L’enfant ne redescendait pas. Ils parlèrent de lui. Simon raconta que, depuis que Serge savait tout sur les hommes et les femmes, il était devenu pudique : il fermait la salle de bains au verrou, même pour se laver les mains. Il avait changé.

— Ah oui, insista Simon, parce qu’avant il te sortait tout ! C’est tous les gosses remarque. Y a un âge où… Et Barbara aussi elle se baladait à poil, on se gênait pas.

— Ah. Oui, c’est bien, dit Jonathan.

— Oui ! Seulement, y avait des petits inconvénients, ajouta Simon en riant. Je te parle, quand il avait six ans, par là, quand j’étais tout le temps chez Barbara. Enfin, presque. Imagine une fois, je prenais ma douche, bon, ce petit con-là il se ramène, gnnn p’pa j’peux rentrer ? Je dis oui, je croyais qu’il veut pisser, et bon : et toc, il me regarde comme ça et puis il m’attrape le machin sans prévenir ! Mais il tire, hein, il tire ! Pire qu’une vraie sonnette !

— Qu’est-ce que tu as fait ?

— Alors là, tu sais, une baffe, mais c’est parti tout seul. Même pas réfléchi. C’est que, la vache, il me faisait mal ! Il s’imaginait pas ! Je te promets il a pas recommencé ! Et puis ça surprend hein, ils sont costauds quand ils s’y mettent. Ça ça surprend.

— Les baffes ?

— Oh les baffes… Après il s’est fait consoler pendant un quart d’heure. Ça a son petit avantage, non.
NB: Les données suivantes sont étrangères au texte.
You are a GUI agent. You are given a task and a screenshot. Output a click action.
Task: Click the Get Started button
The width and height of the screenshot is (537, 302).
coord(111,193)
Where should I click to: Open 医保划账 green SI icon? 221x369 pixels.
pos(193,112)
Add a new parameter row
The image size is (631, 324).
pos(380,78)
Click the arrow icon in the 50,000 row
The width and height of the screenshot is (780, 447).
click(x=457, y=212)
— Tu l’as pris sous la douche ?

— Non, c’est Barbara qui l’a emmené, bien sûr. De toute façon, à cet âge-là, un homme…

— Bien sûr.

— Non ! Parce que tu comprends, c’est des habitudes aussi, à six ans d’accord. Seulement après ? La liberté c’est bien gentil, seulement si tu vois jusqu’où ça peut aller tu fais quand même un peu gaffe. Sans rigoler. Bon, je te dis pas pour ça, mais enfin, en général. Parce qu’un gosse il comprend pas si tu lui expliques pas. On vit en société bordel, on peut pas toujours tout se permettre.

— Ah oui. Ta façon d’expliquer, dans la salle de bains…
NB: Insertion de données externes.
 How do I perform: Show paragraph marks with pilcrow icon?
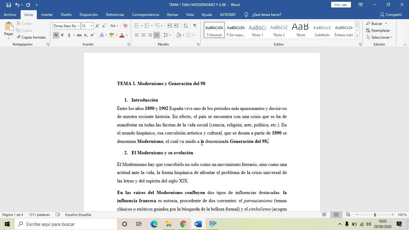coord(195,26)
— Mais attends ! Ç’a pas été le plus beau ! Barbara elle était furieuse ! Mais furieuse ! Elle te l’a bichonné pendant une demi-heure. C’est pas bien non plus. Un gosse il chiale tu t’occupes pas de lui, deux minutes après il écrase. Mais si tu fais attention t’es foutu, t’en as pour la soirée. Mais c’est contre moi qu’elle faisait ça.

— Ça arrive, oui, il paraît.

— Ouais. Alors elle me sort : Oui, t’es complètement con, qu’est-ce que t’avais besoin de le taper pour ça, si t’as envie qu’il soit complètement complexé, etc. ! Non eh, tu parles ! Mais c’était ses idées à l’époque. Elle t’aurait dit tout pareil qu’une gifle ça rend pédé ou ça fout le cancer, quand elle s’y mettait… Enfin moi je suis comme toi, je préfère en rigoler. Et puis bon, t’as qu’à voir Serge, dans le genre complexé y a pire ! Ce qu’il y a, c’est qu’il était tellement comédien, tu le prenais au sérieux : en fait t’étais complètement à côté de la plaque. Bon, il te cherchait avec ses singeries, d’accord, mais enfin…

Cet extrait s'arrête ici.